_What is being asked_. Only the lines from the line containing "675x366 pixels." to the end of the material belong in the copy; set them down exactly, without pictures.

- - -

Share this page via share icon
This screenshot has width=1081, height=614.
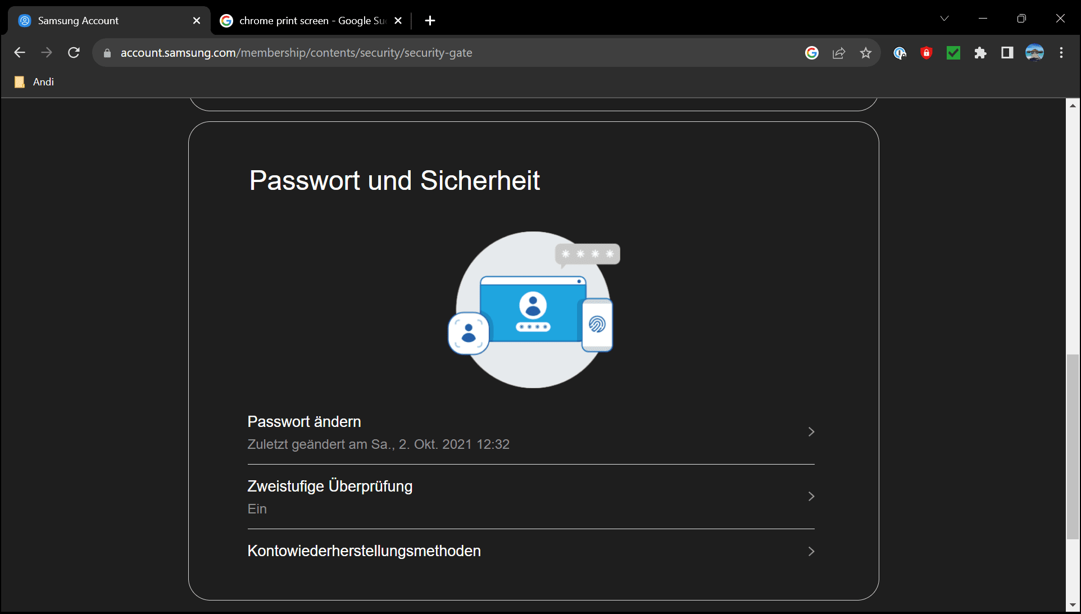(839, 53)
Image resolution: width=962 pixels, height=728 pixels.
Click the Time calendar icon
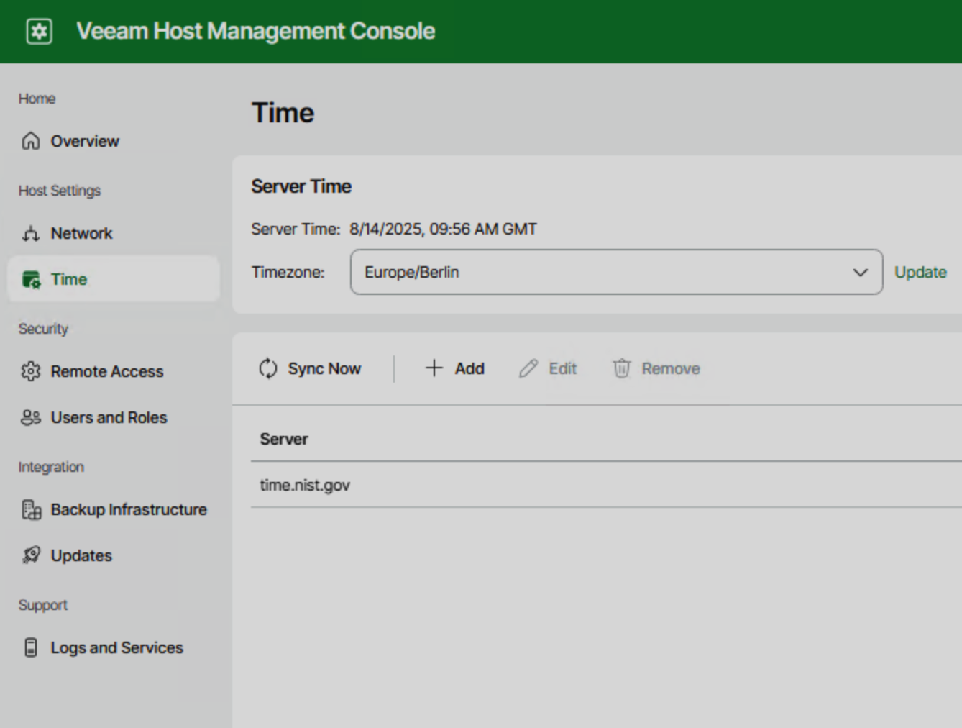click(x=31, y=280)
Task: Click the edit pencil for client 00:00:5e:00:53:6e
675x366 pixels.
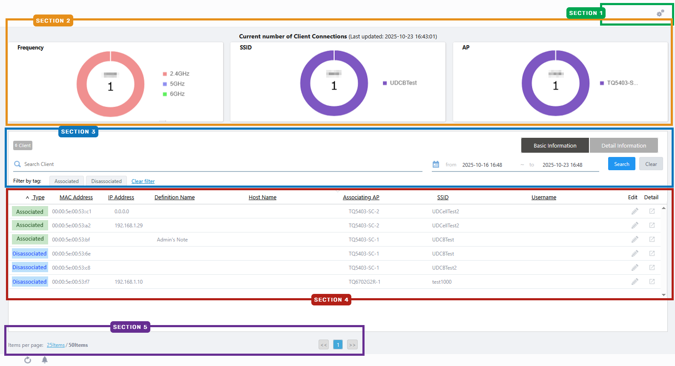Action: [635, 253]
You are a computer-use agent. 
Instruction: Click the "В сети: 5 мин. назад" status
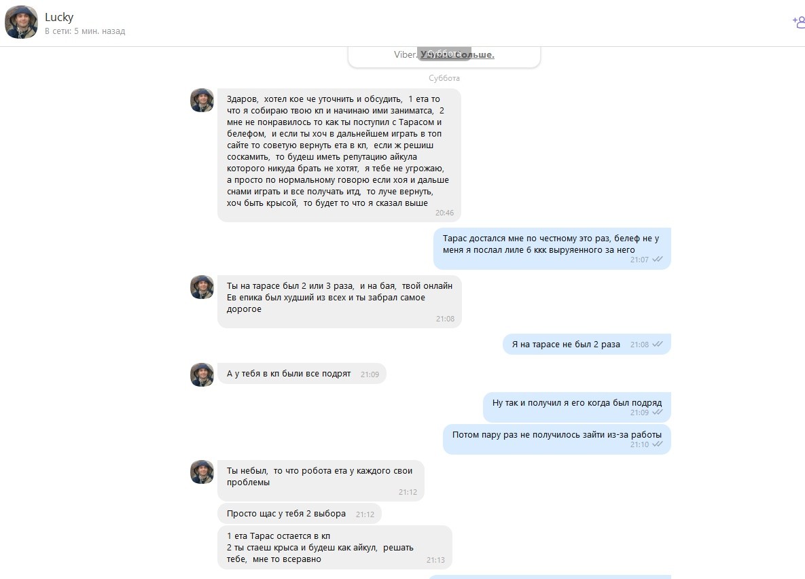click(x=85, y=31)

- - -

_Response to the task_.
675x366 pixels.
Action: [635, 253]
You are a computer-use agent. 
Instruction: Click the "В сети: 5 мин. назад" status
click(x=85, y=31)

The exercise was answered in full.